The RHEL5.3 client does not always invalidate previously cached
READDIRPLUS reply pages after individual pages are repopulated with
fresh results across the wire. When the repopulated page is in the
middle of the READDIRPLUS stream, and the server replies with less (or
more) data, it will throw off the cookie matching algorithm. This causes
the client to miss (or possibly duplicate) entries during getdents
requests.

They've had customers hit this problem and did the legwork to track
it down.

The main problem is that nfs_readdir() passes the wrong parameters to
invalidate_inode_pages2_range(). I've also pulled in a patch that
should also help when invalidate_inode_pages fail. That made the
upstream patch apply cleanly and also seems like a reasonable thing to
fix. The original patch descriptions follow:

---------------------------[snip]-------------------------------
commit cd9ae2b6a75bb1fa0d370929c2d7a7da1ed719d9
NFS: Deal with failure of invalidate_inode_pages2()

If invalidate_inode_pages2() fails, then it should in principle just be
because the current process was signalled.  In that case, we just want to
ensure that the inode's page cache remains marked as invalid.

Also add a helper to allow the O_DIRECT code to simply mark the page cache as
invalid once it is finished writing, instead of calling
invalidate_inode_pages2() itself.
---------------------------[snip]-------------------------------
commit 2aac05a91971fbd1bf6cbed78b8731eb7454b9b7
NFS: Fix readdir cache invalidation

invalidate_inode_pages2_range() takes page offset arguments, not byte
ranges.

Another thought is that individual pages might perhaps get evicted by VM
pressure, in which case we might perhaps want to re-read not only the
evicted page, but all subsequent pages too (in case the server returns
more/less data per page so that the alignment of the next entry
changes).
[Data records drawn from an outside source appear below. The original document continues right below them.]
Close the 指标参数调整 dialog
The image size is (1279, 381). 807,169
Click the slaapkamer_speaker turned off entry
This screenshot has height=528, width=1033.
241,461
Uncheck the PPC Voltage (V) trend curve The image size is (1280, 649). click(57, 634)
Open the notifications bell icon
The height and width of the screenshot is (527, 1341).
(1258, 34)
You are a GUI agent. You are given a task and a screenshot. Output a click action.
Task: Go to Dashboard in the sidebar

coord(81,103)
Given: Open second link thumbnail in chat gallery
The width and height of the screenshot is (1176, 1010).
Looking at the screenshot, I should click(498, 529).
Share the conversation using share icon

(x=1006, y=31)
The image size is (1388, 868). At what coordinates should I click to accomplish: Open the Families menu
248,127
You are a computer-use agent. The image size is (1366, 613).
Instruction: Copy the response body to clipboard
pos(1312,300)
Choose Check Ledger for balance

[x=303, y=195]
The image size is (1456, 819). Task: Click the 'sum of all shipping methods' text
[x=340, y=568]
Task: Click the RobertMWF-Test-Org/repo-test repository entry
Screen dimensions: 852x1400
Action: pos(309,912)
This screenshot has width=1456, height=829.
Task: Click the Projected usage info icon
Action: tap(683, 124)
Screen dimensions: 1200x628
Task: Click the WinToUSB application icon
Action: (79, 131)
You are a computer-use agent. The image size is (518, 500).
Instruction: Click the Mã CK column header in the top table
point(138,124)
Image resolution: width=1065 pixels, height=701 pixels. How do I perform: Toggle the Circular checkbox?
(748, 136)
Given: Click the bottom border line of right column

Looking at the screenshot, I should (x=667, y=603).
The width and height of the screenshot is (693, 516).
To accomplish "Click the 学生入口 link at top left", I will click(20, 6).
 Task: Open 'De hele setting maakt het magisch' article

We should therefore remove the condition that we only do this on
page->index==0.
---------------------------[snip]-------------------------------

Both patches are backports of upstream patches by Trond. They were
tested by Netapp using a fault injection patch on the client and a
doctored server that helped to trigger the problem. Netapp's QA
dept also was unable to reproduce the bug after testing a kernel
with this patch in their environment.

I've also given this some relatively basic smoke testing here and it
doesn't seem to have had any major problems.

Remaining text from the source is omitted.